After Portland basin (the junction with the Peak Forest canal) we were then onto the Huddersfield (narrow) canal and virgin territory for us. A very different canal to ones we’ve been used to. For one thing there’s not a lot of water in it! Which means very slow progress and, with our 30 inch draft, we were scraping the bottom quite often. The architecture can be very different with some tight and strange approaches to the locks as in this case at lock 23W. W, by the way,stands for West (of the Standedge tunnel).
We had to cope with security locks on all the lock gear coming out of Greater Manchester as well as some very strange operating gear.
As we left Greater Manchester behind the scenery became very spectacular. Here’s someone contemplating the views.
We definitely knew we were beginning to cross the Pennines – there were 32 locks in the 8 miles from the start of the canal to the Standedge tunnel. It was hard work and the weather was dreadful for most of the way but the scenery began to make up for it.
The Huddersfield (narrow) is a very narrow canal mostly but occasionally there are “breathing spaces” where it opens out a bit.
Oh! James is always fascinated by physics. In this case the whirlpool made by the water being sucked into the lock chamber made a wonderful sound!
Well, after an uphill slog we reached lock 32W and entered the top pound of water on the canal and just around the corner was the entrance to the famous Standedge tunnel which we were booked to transit the next day (Wed).

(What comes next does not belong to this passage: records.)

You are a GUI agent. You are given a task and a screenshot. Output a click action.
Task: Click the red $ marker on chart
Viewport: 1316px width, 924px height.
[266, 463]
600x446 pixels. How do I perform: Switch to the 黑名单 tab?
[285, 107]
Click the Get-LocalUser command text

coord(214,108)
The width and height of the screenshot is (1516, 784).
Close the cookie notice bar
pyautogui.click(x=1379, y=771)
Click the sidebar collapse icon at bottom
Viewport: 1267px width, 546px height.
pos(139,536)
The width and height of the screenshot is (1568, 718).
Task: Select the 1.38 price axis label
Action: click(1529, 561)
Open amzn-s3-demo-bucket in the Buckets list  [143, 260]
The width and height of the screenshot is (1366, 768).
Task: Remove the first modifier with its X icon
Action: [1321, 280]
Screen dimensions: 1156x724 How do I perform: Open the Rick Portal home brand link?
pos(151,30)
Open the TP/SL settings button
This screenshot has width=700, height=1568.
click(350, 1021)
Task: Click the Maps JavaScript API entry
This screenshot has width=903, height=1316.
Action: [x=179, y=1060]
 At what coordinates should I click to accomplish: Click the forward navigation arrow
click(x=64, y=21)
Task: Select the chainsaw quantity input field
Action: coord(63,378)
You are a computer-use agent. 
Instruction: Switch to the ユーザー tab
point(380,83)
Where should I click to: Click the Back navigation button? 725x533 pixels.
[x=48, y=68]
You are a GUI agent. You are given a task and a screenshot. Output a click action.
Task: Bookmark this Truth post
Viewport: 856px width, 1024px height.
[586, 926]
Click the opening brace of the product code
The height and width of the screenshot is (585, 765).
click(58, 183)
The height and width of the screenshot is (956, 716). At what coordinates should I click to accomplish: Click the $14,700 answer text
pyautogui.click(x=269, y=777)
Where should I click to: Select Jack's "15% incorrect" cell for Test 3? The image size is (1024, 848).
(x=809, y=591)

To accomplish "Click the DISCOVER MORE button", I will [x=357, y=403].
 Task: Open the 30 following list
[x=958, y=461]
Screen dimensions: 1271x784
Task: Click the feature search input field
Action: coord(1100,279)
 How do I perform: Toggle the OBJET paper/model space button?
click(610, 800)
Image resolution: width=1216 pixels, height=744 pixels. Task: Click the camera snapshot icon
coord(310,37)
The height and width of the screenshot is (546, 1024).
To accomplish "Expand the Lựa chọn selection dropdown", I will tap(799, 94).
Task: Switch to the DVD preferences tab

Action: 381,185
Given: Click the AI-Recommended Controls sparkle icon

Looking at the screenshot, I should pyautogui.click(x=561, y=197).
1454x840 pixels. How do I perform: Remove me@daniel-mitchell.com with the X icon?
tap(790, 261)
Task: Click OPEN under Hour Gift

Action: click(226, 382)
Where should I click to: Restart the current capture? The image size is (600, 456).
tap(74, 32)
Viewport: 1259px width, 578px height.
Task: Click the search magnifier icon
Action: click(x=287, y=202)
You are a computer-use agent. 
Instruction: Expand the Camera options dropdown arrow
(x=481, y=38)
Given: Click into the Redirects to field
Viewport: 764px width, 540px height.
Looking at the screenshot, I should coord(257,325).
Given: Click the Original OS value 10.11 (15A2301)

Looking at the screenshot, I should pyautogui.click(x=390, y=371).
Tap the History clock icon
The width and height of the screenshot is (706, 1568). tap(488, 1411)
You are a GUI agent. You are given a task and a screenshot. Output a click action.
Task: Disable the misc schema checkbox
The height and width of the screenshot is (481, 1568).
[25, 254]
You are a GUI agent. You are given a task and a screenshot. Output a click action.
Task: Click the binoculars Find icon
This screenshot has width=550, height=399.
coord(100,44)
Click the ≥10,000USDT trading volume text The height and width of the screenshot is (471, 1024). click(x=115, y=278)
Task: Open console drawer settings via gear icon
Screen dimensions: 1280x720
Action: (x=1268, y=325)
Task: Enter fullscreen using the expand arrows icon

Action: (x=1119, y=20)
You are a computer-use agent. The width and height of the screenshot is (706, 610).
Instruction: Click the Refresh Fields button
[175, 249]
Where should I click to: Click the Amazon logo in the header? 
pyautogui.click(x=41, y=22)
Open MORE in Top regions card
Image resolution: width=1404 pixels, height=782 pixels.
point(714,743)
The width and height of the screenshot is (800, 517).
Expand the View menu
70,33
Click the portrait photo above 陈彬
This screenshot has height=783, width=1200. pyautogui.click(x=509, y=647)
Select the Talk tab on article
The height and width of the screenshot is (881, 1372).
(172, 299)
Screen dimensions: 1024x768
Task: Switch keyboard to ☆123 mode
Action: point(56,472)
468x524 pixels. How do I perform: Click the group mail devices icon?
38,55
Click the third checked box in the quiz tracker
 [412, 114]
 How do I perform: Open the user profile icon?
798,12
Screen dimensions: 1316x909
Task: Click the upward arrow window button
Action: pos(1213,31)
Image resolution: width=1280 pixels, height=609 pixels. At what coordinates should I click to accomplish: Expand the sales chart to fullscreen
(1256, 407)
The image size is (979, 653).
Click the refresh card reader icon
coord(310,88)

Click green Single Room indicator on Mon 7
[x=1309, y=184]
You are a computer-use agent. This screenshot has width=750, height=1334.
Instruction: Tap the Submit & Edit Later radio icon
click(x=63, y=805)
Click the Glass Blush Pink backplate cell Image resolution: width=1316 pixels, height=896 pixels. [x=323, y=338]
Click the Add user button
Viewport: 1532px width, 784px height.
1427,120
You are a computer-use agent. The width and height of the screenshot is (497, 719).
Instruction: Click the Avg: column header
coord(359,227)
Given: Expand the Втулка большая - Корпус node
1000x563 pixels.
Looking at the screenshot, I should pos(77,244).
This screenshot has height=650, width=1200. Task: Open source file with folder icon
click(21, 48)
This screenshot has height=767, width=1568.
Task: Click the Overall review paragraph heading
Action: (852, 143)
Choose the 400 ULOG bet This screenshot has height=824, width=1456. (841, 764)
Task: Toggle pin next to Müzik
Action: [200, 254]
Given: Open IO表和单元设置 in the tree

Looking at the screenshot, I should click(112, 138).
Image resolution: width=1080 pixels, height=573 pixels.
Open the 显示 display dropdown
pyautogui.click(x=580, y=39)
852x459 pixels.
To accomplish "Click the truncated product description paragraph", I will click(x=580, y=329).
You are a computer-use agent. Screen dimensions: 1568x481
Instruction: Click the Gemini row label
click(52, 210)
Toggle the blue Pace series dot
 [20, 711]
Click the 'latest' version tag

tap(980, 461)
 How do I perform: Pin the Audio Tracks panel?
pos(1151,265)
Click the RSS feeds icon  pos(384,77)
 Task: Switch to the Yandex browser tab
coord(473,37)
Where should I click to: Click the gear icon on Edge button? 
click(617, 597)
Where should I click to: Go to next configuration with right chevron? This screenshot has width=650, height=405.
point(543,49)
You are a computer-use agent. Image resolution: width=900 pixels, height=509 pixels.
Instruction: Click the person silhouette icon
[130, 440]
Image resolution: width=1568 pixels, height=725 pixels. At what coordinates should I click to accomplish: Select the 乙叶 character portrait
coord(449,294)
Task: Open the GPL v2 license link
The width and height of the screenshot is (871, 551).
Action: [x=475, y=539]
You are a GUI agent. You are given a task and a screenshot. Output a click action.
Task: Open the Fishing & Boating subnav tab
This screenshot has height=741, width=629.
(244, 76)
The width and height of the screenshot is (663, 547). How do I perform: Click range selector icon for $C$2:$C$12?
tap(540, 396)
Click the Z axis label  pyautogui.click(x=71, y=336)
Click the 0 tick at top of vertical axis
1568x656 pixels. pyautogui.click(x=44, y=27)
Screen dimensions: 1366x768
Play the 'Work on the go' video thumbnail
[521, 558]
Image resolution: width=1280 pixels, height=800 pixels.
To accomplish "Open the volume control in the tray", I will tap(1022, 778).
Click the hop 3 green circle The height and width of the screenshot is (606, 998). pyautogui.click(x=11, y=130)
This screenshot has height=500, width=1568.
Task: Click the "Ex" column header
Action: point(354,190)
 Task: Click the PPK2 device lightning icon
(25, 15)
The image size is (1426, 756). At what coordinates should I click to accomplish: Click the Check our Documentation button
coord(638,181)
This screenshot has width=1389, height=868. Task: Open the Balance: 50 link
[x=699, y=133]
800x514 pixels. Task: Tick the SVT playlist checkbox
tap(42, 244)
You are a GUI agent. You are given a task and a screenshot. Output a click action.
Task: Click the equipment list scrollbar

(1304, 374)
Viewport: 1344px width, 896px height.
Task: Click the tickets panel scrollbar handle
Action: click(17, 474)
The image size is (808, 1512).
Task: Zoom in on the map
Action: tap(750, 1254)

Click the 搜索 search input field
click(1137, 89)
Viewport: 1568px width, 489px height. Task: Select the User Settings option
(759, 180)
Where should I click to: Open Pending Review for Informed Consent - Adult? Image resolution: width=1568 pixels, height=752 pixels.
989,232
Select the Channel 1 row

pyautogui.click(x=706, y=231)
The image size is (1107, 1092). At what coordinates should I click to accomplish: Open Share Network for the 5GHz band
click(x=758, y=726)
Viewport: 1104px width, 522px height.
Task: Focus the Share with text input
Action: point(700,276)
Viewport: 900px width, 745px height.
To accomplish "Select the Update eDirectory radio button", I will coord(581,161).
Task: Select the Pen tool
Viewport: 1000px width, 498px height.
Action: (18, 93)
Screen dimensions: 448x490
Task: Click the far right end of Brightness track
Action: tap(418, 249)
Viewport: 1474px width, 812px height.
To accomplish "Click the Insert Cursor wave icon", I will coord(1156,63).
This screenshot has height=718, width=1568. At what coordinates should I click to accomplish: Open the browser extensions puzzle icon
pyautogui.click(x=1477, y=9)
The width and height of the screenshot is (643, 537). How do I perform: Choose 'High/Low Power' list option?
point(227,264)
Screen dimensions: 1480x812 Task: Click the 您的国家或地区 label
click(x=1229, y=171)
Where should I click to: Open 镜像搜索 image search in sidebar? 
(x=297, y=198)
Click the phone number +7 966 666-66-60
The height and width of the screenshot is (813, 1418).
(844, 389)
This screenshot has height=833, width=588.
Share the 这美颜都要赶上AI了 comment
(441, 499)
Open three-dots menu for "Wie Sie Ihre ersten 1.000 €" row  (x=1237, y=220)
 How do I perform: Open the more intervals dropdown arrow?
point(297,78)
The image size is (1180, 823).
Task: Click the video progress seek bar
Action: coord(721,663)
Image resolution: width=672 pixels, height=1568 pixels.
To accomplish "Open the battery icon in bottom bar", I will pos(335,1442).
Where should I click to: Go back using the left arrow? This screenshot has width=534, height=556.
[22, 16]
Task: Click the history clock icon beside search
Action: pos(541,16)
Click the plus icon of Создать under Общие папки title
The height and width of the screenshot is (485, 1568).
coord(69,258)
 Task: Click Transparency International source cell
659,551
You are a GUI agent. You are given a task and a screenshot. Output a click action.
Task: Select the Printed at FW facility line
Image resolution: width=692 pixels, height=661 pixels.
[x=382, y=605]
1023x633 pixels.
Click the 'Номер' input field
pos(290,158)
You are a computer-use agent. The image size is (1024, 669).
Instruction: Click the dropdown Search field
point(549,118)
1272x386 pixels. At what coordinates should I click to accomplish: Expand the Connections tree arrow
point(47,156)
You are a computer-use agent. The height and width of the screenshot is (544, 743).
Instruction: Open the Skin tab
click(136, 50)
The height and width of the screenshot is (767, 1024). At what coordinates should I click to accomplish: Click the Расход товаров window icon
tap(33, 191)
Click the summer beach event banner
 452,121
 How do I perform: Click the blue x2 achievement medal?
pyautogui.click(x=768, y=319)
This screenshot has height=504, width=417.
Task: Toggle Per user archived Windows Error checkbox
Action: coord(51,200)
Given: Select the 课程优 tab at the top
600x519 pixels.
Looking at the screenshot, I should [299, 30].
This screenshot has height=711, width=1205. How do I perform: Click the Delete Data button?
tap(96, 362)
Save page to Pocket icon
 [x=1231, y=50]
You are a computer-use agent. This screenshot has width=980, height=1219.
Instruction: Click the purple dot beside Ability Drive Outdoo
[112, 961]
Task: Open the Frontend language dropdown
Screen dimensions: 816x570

We moored up outside the tunnel for the night and took on fresh water - partly because we needed some and partly because it would make the front of the boat lower. The tunnel is notoriously low and narrow and any form of modification to make the boat lower has to be a good thing!
The tranquillity of our mooring was broken mid afternoon when, at 2:30, a hundred school children descended onto the towpath for a spectacular event that was about to happen.
The famous “Flying Scotsman” came speeding past at 3 o’ clock! It was an awesome sight and a great surprise to us as we’d only been told about it by a dog walker just before the school children arrived.
After a bit of a lie down we walked up to the Diggle Hotel in the evening for a meal together (to build up our stamina for the tunnel tomorrow!)
Just thought it might be fun to squeeze in this pint size pic of pint size Pauline with her pint size pitcher. (She borrowed it from Neil really!)
Doug, Pauline and Neil – enjoying very good food indeed in a lovely quaint, family, villagey sort of hotel / bar /pub / community-get-together sort of place.
Walking back “home” after our meal we could look over the railway bridge towards the trees where “Waterlily” and “Chance” were lying hidden. In the background is the brooding mass of Saddleworth Moor …….
……. and, in among the trees, as we crossed over the tunnel entrance our “homes” wait for us. Tomorrow was going to be another day and one not to be taken lightly but one not to be missed either.